Joe played thirteen record-filled seasons with the Yankees, including the storied 1941 season, during which he hit safely in a still-unbroken streak of 56 consecutive games. At 37, with his game tapering slightly from the wonder years, Joe chose to leave baseball when it became obvious that, though the fans still adored him, he was failing to live up to the lofty New York expectations. Always elegant and inspiring, Joe retired in 1951, though he was offered enormous financial incentives to stay another year. Said DiMaggio’s brother Dom, “He quit because he wasn’t Joe DiMaggio anymore.”
On March 8, 1999, Joe died of a lung infection at 84 and was buried at Holy Cross Cemetery in Colma, California.
CEMETERY DIRECTIONS:
From I-380 follow El Camino Real (Route 82) north for 1½ mile and turn right onto Chestnut Avenue. At the second traffic light, turn left onto Mission Road and the cemetery is a mile on the right.
GRAVE DIRECTIONS:
Enter the cemetery, drive up the hill, and go past the stop sign. Turn left at the next drive, go a little more than halfway around the circle, and stop before the Moynihan mausoleum on the right. There on the right under the trees is Joe’s grave.
OCTOBER 20, 1931 – AUGUST 13, 1995
Mickey Mantle’s semi-pro baseball player father believed that the only way to excel in the Major Leagues was as a switch-hitter, and from a young age he taught his son to swing from both sides of the plate. The coaching paid off and, while still in high school, Mickey signed with the Yankees for the bargain price of $140 a week.
After two years in the minors, he earned a place on the team’s 1951 big-league roster and, by the next year, became
the primary focus of the New York media—Mickey had been the player chosen to replace the irreplaceable Joe DiMaggio. Mickey quickly adjusted to the majors and developed into a premier power hitter; one home run shot, later measured at 565 feet, might be the longest ever hit. Led by Mickey’s talents, the Yankees again dominated baseball, and during his tenure, they won twelve pennants and seven World Series. Mickey himself was named MVP three times and in 1956 he won baseball’s Triple Crown with a .353 batting average, 52 home runs, and 130 RBIs. Though he was frequently sidelined with a recurring injury, by the time of his 1969 retirement he had amassed 536 home runs, a record eighteen in World Series play.
Mickey’s athleticism was impressive, but he was a flawed and reckless role model whose family life was marred by his alcoholism and well-publicized late-night pursuits. In the 1980s, Mickey became a sort of sports antihero and disgruntled many old fans by exploiting his fame in the burgeoning and tacky world of sports memorabilia shows.

________________________________________

§ **Task to carry out**: Reproduce word for word the part of the baseball text starting at "After two years" and ending at "World Series play.".

________________________________________

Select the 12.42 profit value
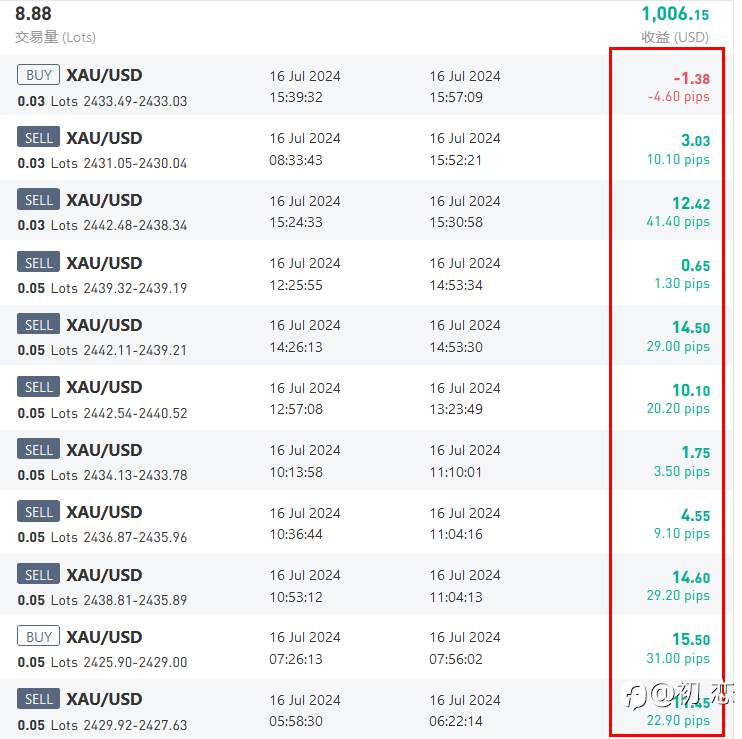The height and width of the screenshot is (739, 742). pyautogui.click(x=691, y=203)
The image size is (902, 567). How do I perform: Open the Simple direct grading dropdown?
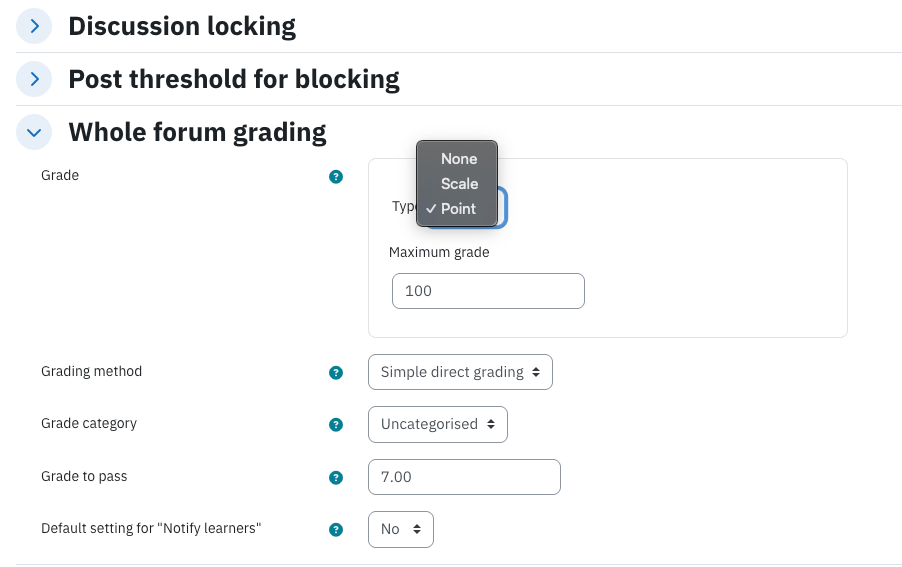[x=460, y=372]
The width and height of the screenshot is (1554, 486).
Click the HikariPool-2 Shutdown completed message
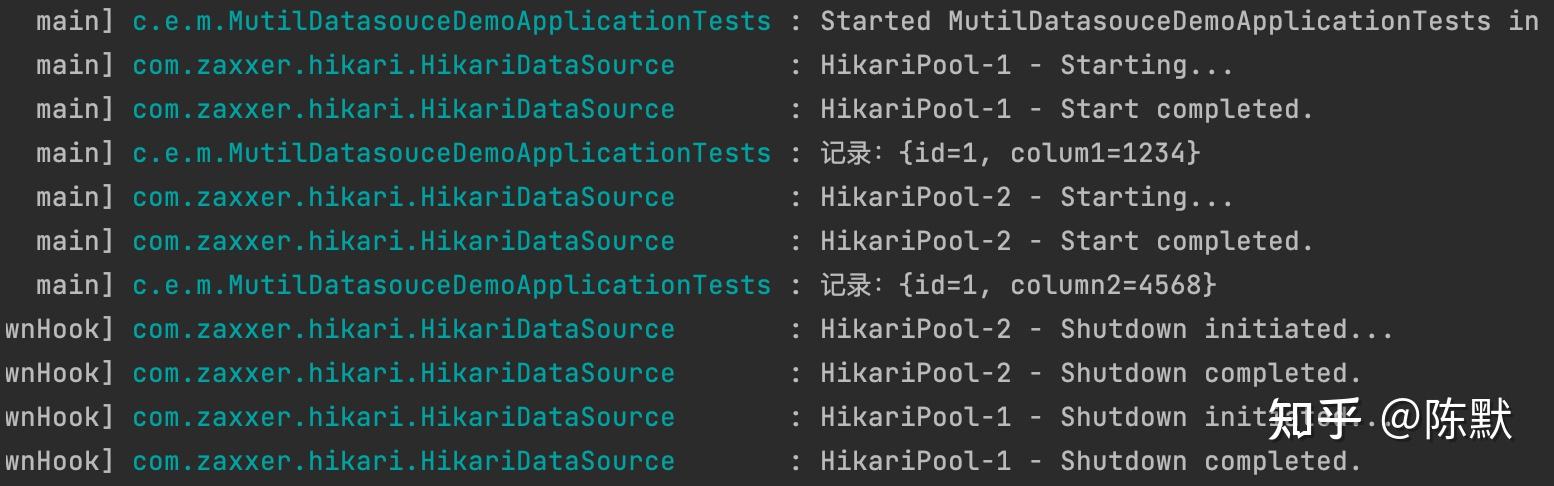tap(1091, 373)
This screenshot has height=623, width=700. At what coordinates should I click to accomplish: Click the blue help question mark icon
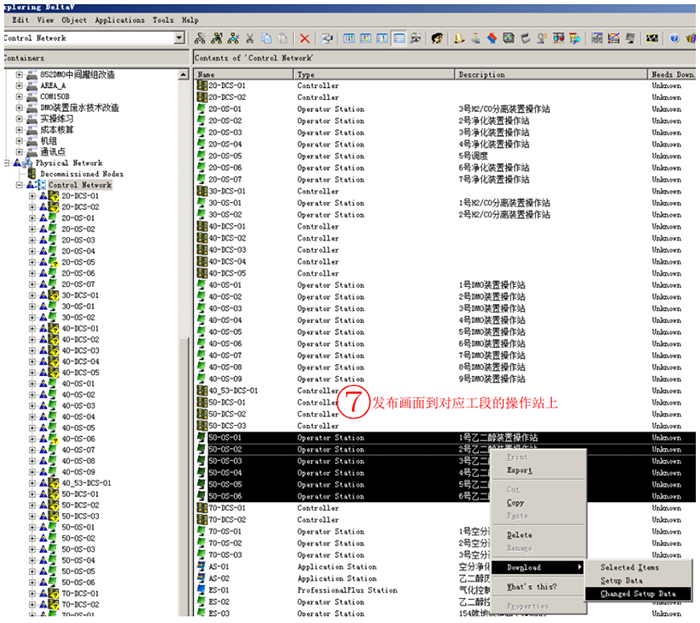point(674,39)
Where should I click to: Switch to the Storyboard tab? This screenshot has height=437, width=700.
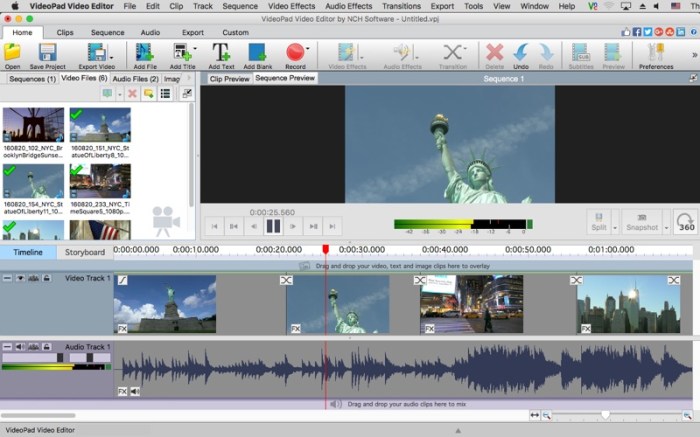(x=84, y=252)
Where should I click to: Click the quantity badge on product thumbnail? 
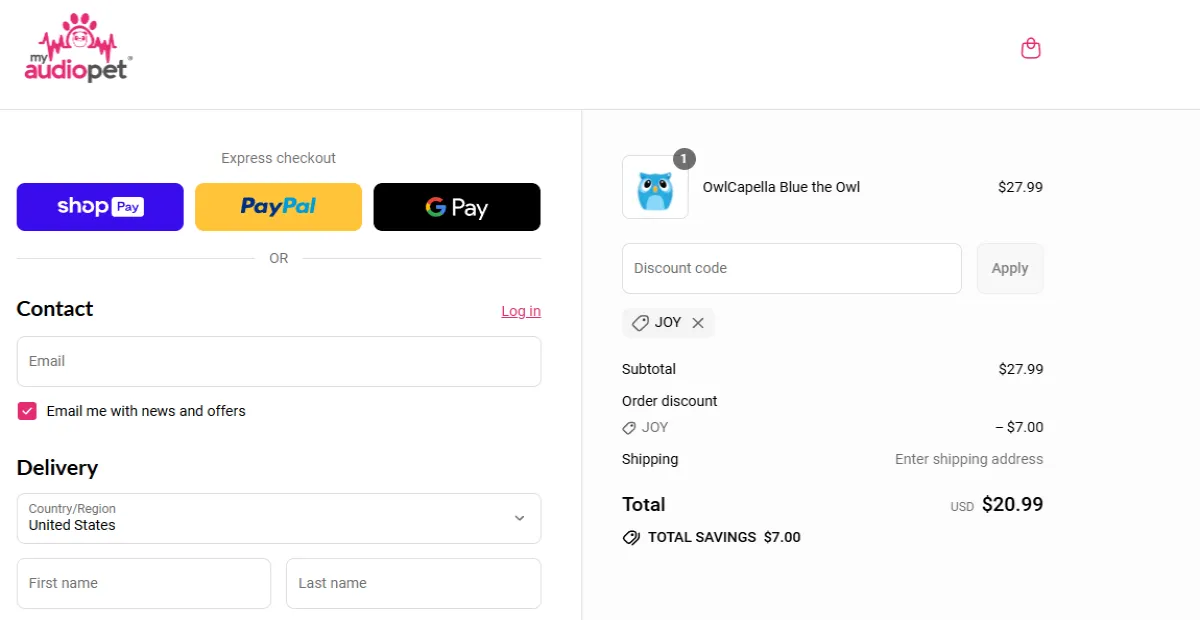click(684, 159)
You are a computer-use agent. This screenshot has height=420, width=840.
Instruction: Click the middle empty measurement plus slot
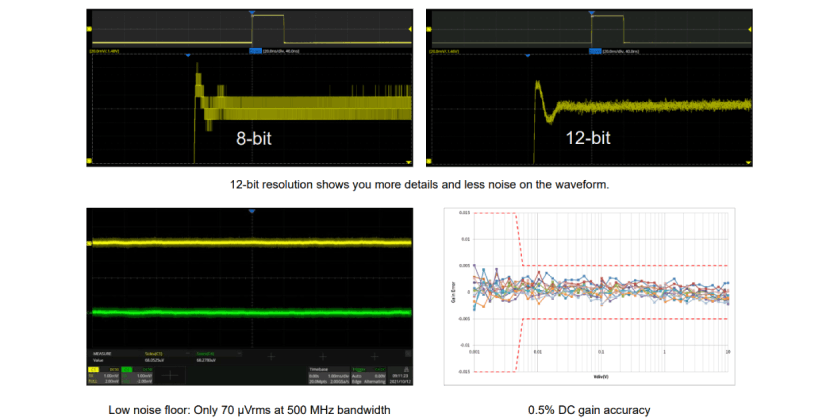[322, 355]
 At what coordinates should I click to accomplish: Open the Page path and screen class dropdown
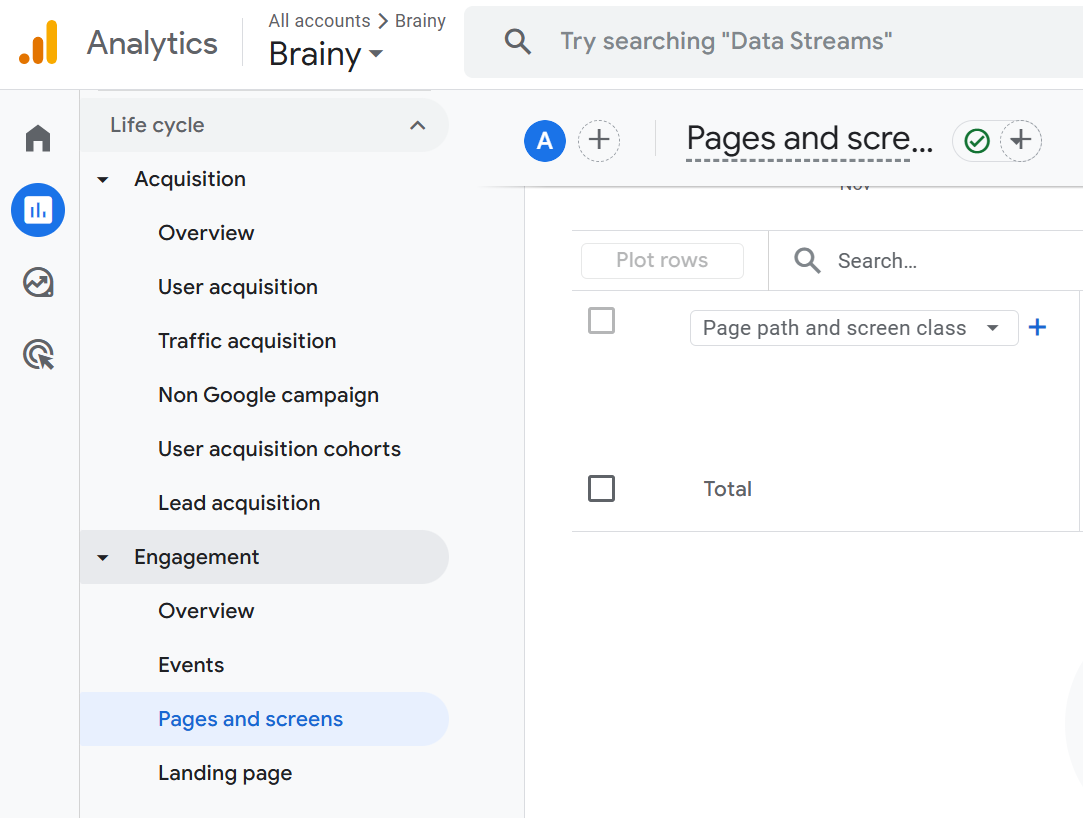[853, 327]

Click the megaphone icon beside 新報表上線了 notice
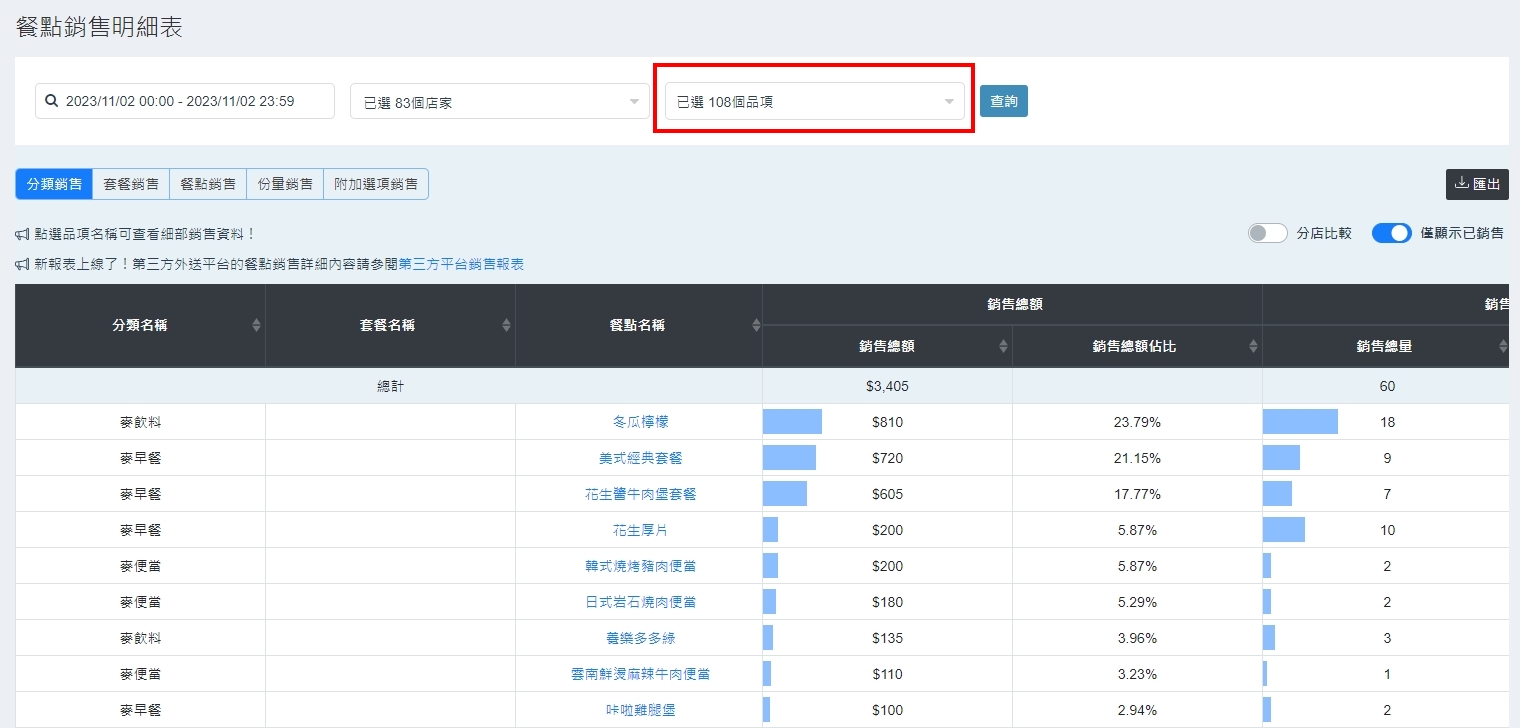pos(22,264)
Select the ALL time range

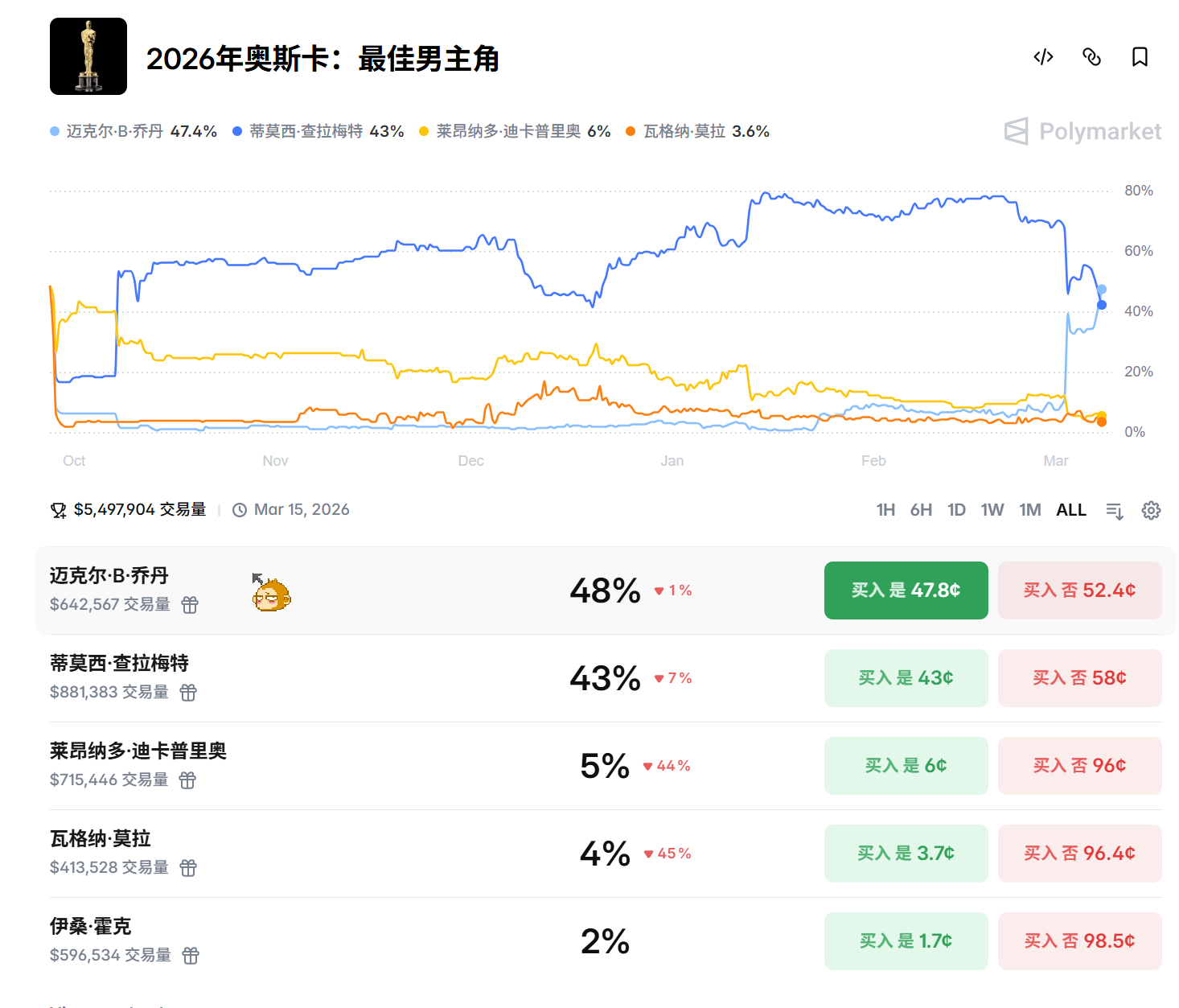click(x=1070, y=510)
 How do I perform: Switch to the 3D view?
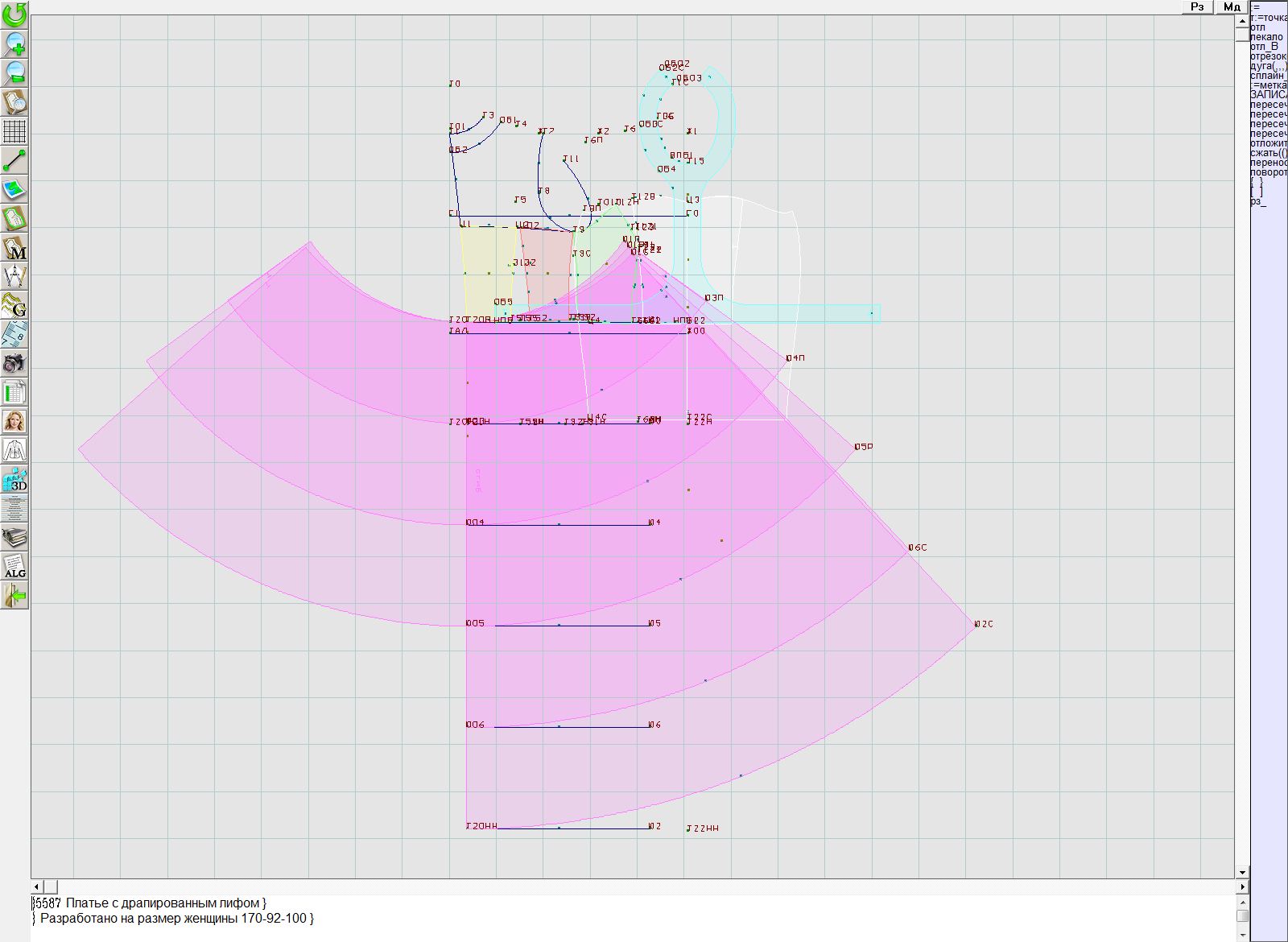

________________________________________

§ **Result of this exercise**:
After two years in the minors, he earned a place on the team’s 1951 big-league roster and, by the next year, became
the primary focus of the New York media—Mickey had been the player chosen to replace the irreplaceable Joe DiMaggio. Mickey quickly adjusted to the majors and developed into a premier power hitter; one home run shot, later measured at 565 feet, might be the longest ever hit. Led by Mickey’s talents, the Yankees again dominated baseball, and during his tenure, they won twelve pennants and seven World Series. Mickey himself was named MVP three times and in 1956 he won baseball’s Triple Crown with a .353 batting average, 52 home runs, and 130 RBIs. Though he was frequently sidelined with a recurring injury, by the time of his 1969 retirement he had amassed 536 home runs, a record eighteen in World Series play.